» PROBLEM REQUIREMENTS
In the records below, print each line exactly and leave every image out.

» DATA TO PROCESS
┌──

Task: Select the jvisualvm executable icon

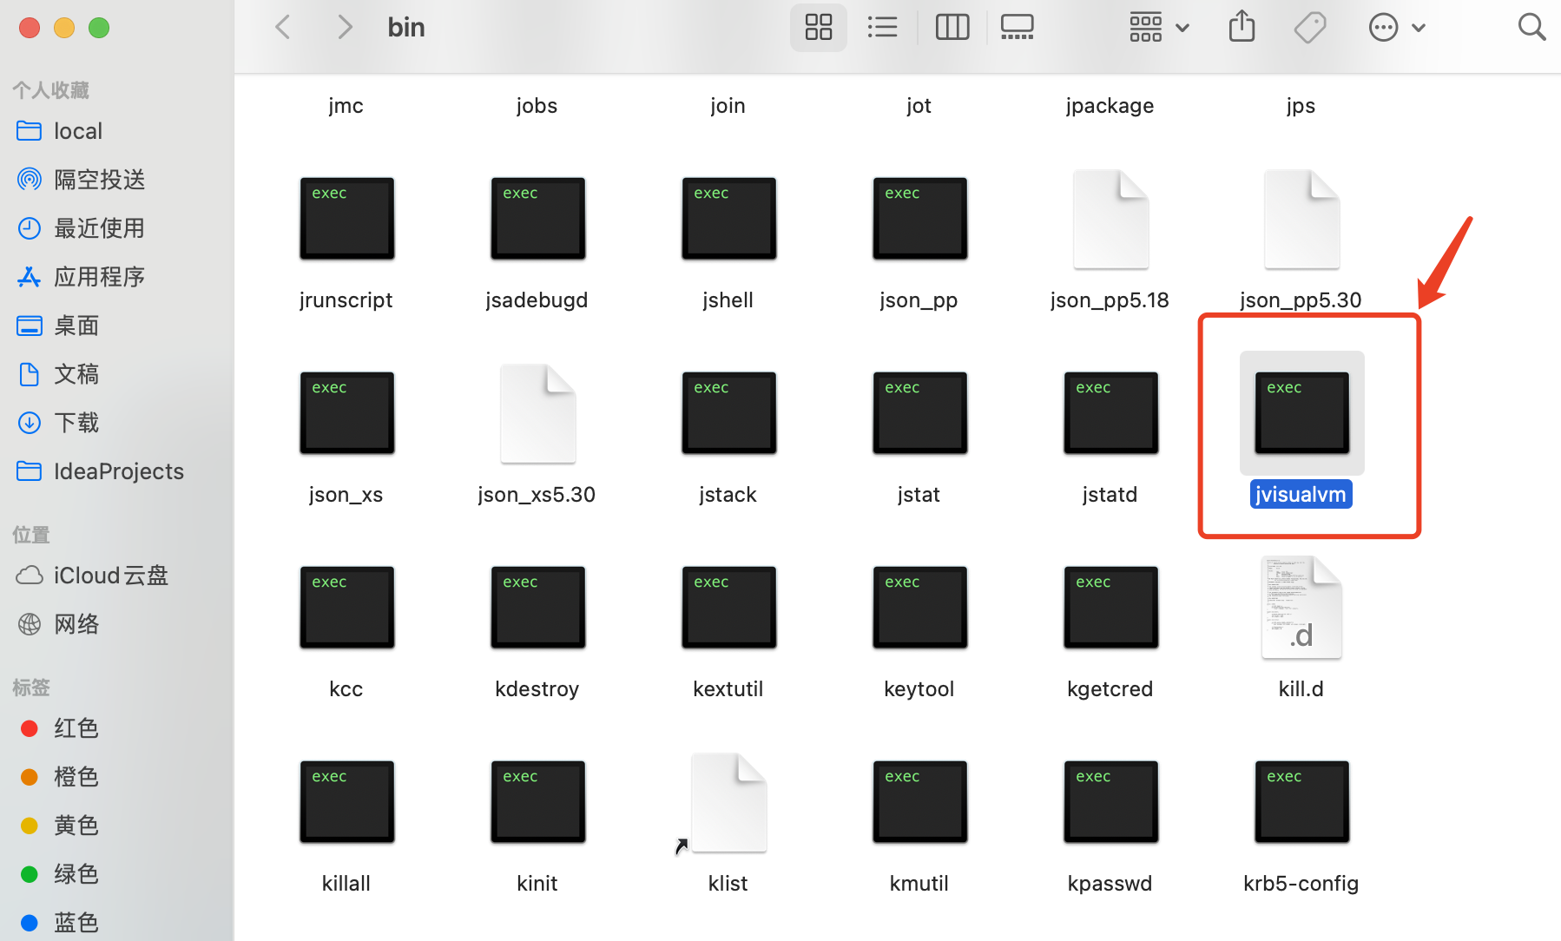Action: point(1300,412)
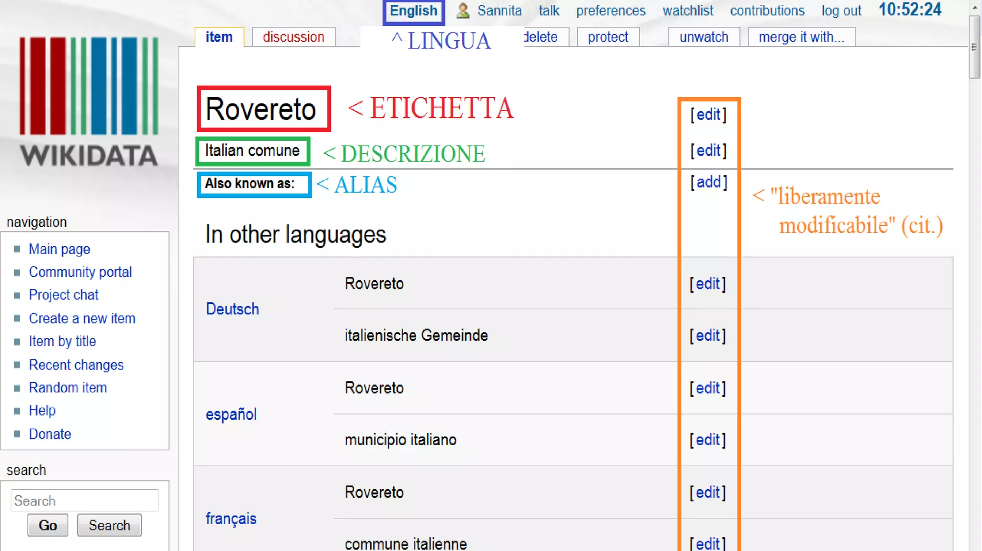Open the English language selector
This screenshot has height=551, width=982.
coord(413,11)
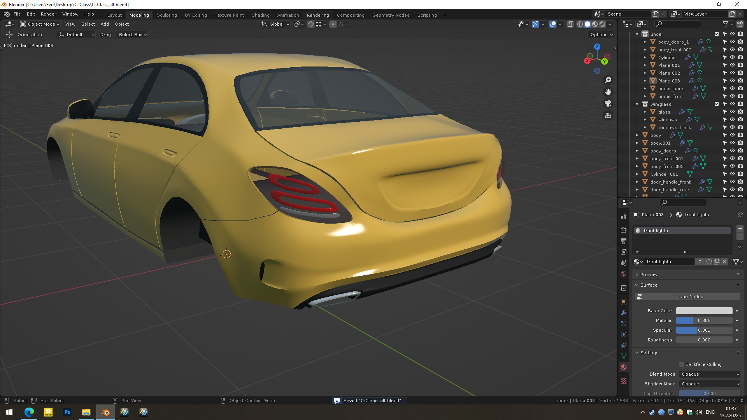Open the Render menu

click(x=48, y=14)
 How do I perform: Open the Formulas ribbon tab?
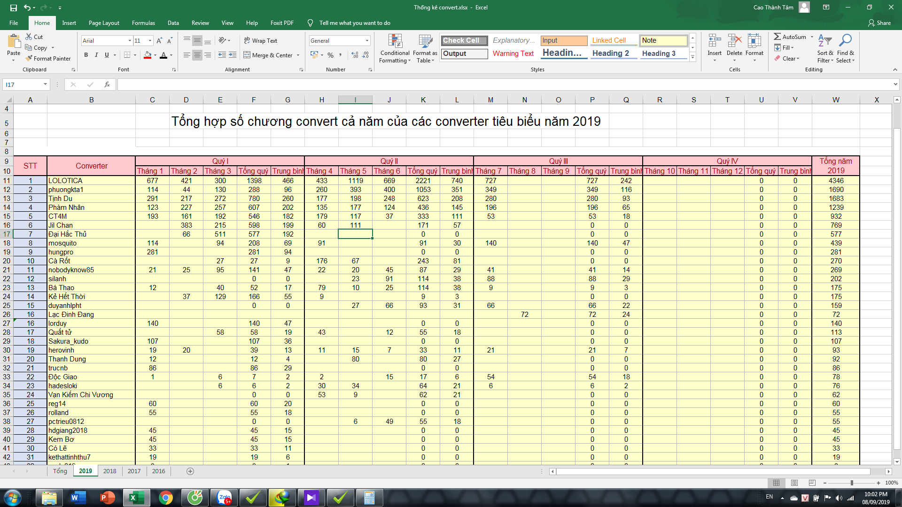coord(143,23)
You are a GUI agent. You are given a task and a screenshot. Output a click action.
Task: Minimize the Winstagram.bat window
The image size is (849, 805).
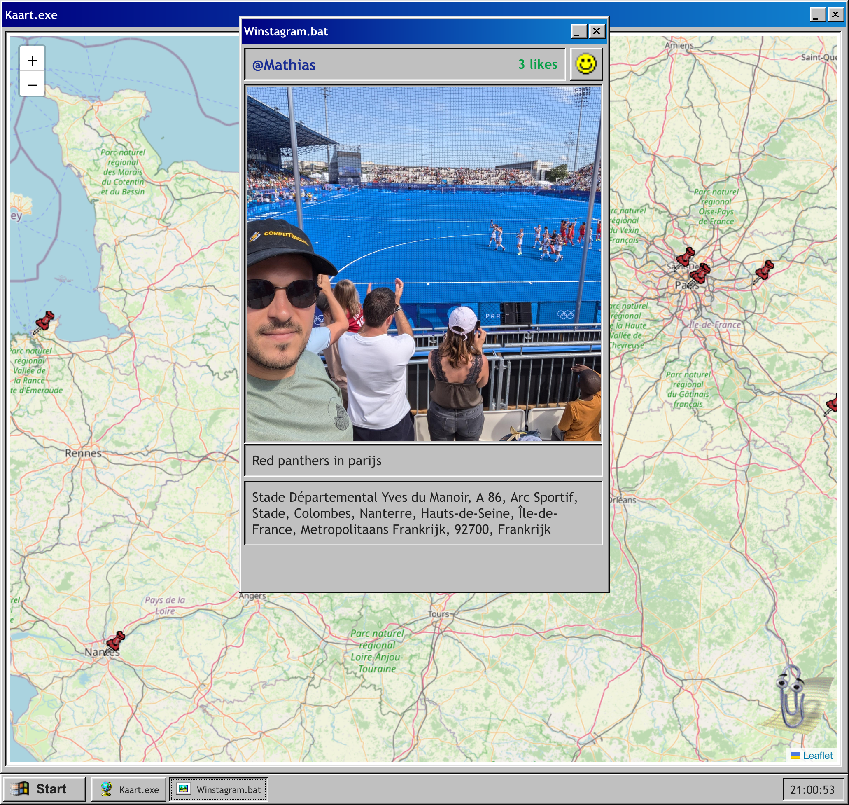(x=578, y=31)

└──

» ANSWER SECTION
Task: Select the jvisualvm executable icon

Action: point(1300,412)
Open the English language selector
This screenshot has height=551, width=982.
coord(413,11)
Open the Render menu

click(x=48, y=14)
 How do I perform: Open the Formulas ribbon tab?
coord(143,23)
You are a GUI agent. You are given a task and a screenshot. Output a click action.
Task: Minimize the Winstagram.bat window
The image size is (849, 805).
(x=578, y=31)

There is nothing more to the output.